**ACTION ITEM**
Would you please return every line from the listing that contains the word "pixel"?

**TASK INPUT**
--- START ---
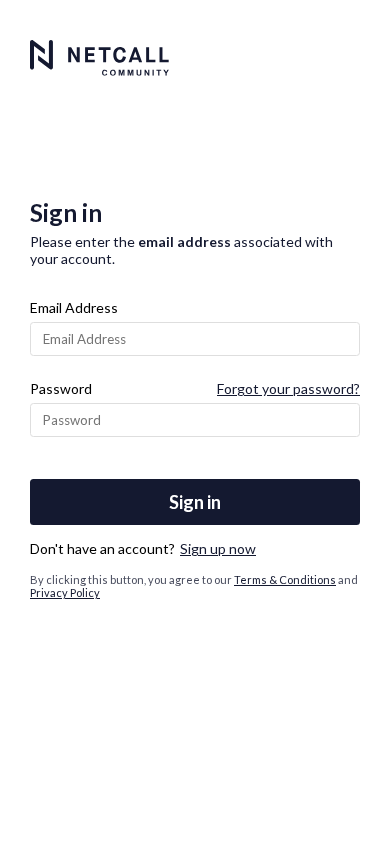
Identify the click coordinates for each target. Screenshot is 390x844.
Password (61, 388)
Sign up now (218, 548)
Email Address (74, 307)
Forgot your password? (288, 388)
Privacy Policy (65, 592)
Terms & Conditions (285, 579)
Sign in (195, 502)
--- END ---
--- START ---
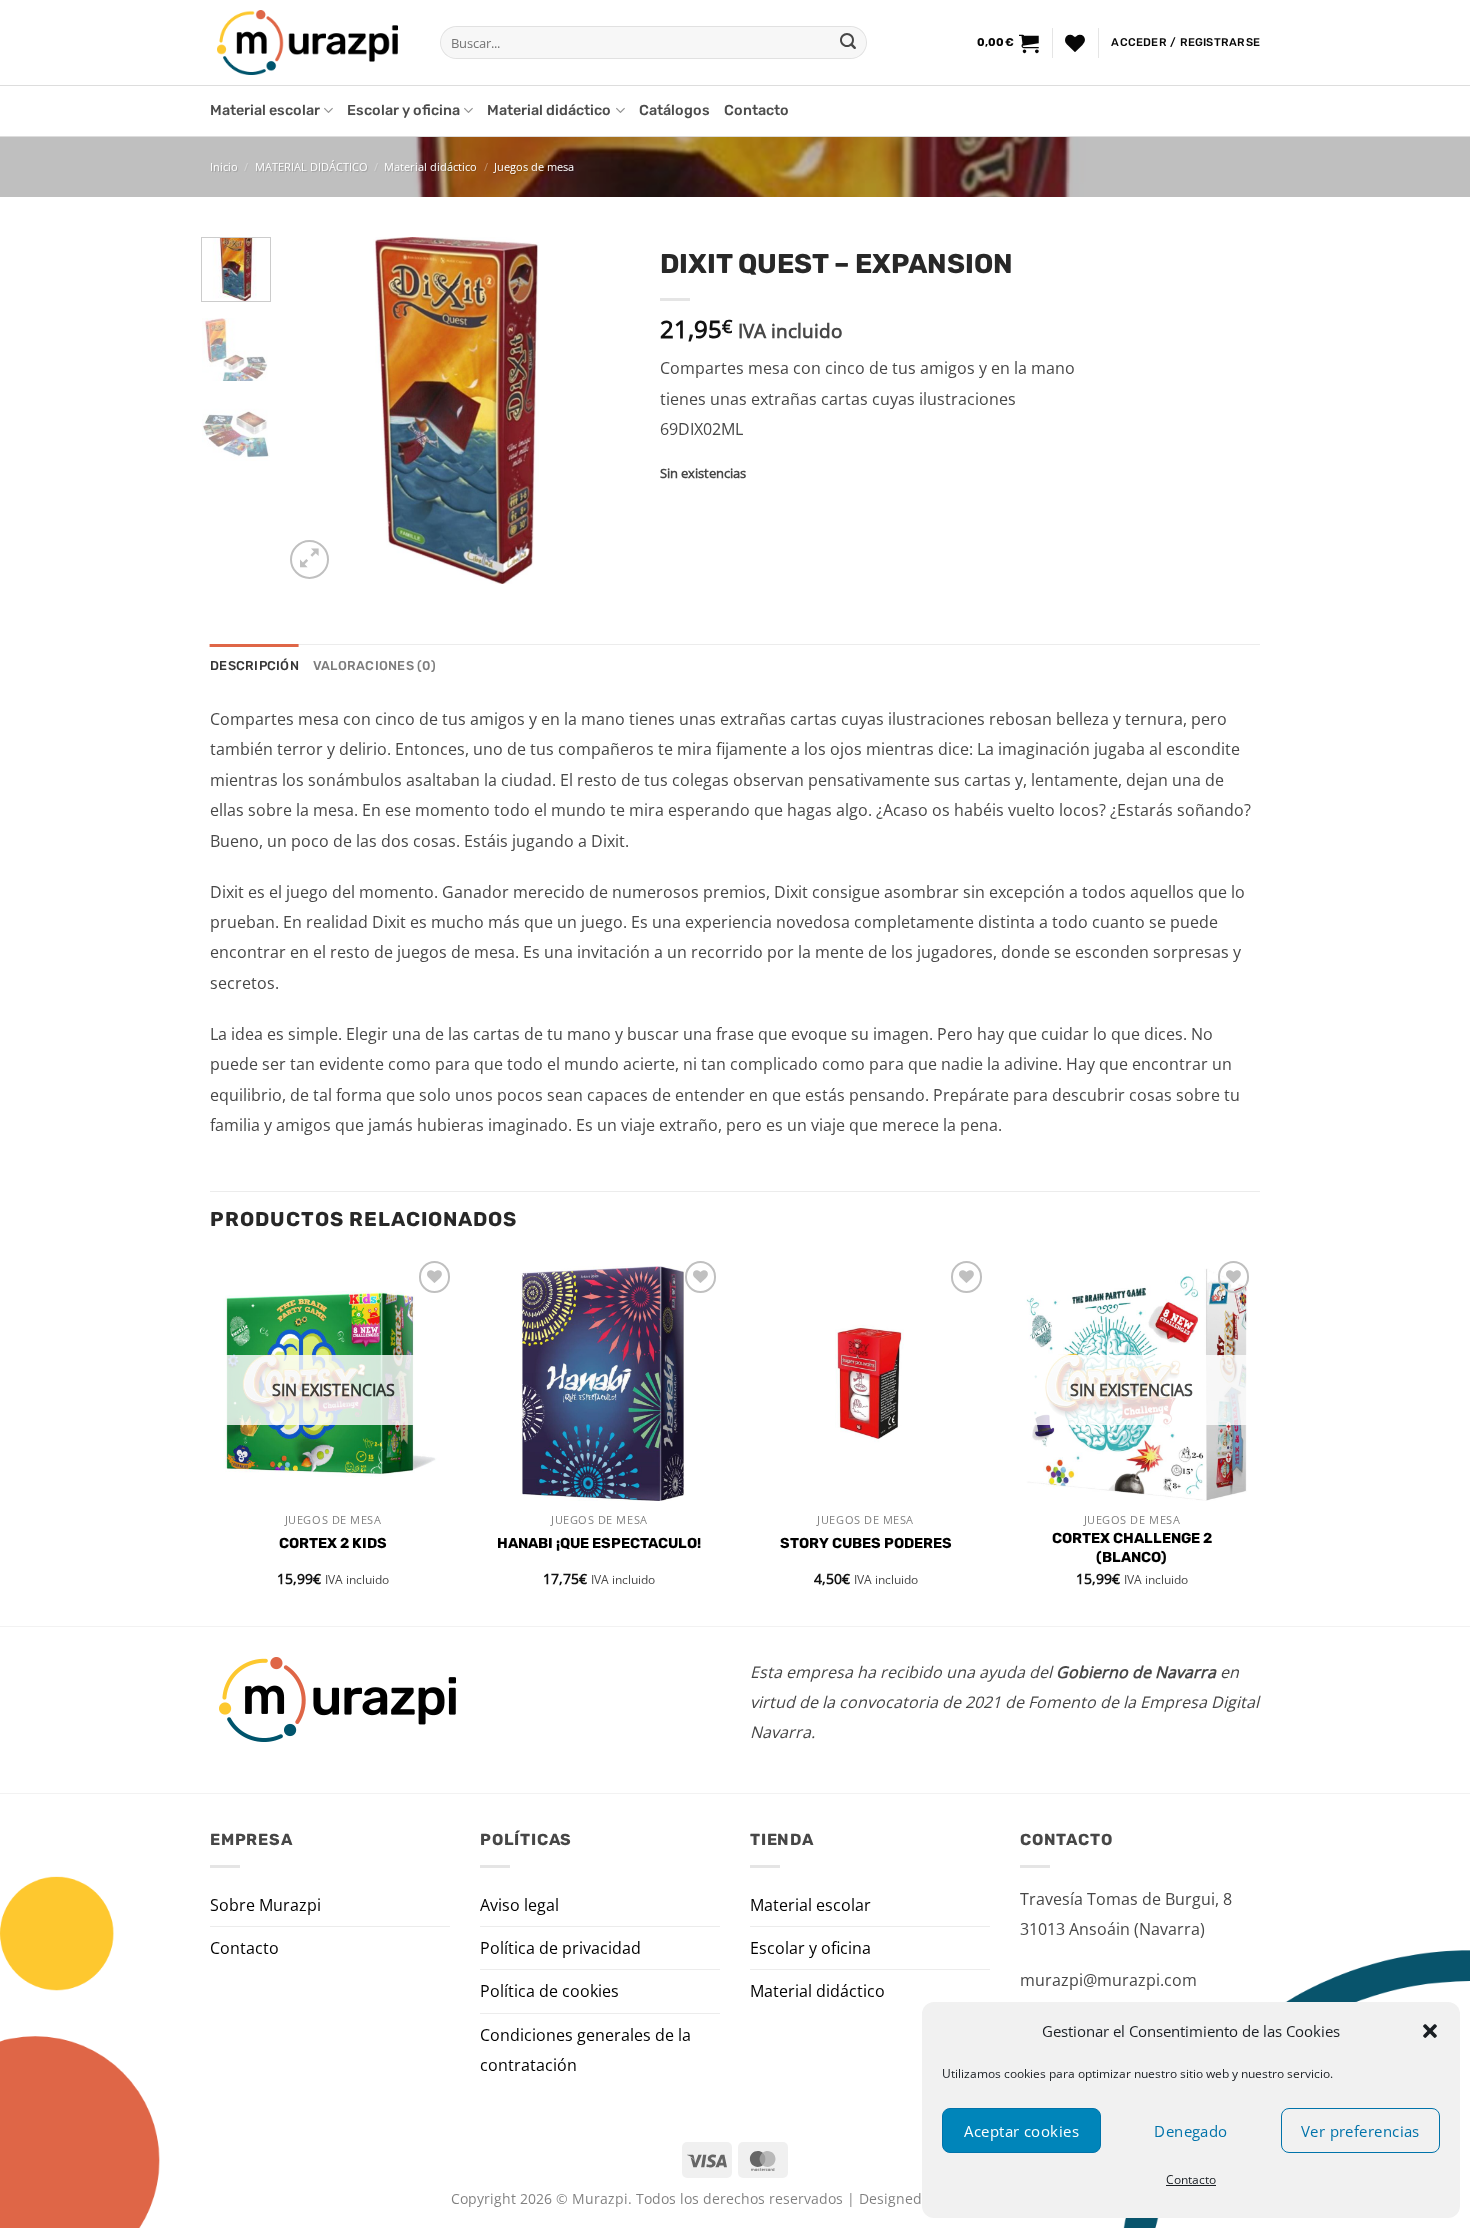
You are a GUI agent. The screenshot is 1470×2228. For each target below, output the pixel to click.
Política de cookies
--- END ---
--- START ---
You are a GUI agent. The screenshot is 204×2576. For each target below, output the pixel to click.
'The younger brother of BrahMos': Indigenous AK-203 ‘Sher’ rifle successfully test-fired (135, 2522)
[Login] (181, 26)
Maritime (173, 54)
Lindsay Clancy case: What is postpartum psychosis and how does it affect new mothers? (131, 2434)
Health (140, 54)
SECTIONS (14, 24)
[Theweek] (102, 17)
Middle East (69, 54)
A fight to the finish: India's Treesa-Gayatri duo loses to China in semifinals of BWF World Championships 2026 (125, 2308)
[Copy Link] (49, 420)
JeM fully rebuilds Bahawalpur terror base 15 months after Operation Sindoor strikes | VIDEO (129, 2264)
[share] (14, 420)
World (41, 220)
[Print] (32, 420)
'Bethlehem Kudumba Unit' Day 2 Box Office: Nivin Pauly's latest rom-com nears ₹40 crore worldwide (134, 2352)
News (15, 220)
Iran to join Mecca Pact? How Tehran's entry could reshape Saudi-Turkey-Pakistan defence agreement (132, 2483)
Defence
--- END ---
**RESULT BELOW**
You are a GUI agent. The screenshot is 1470×2228. For each target below, output the pixel to click.
You are a GUI agent. The screenshot is 204×2576. For each target below, output the pixel to click.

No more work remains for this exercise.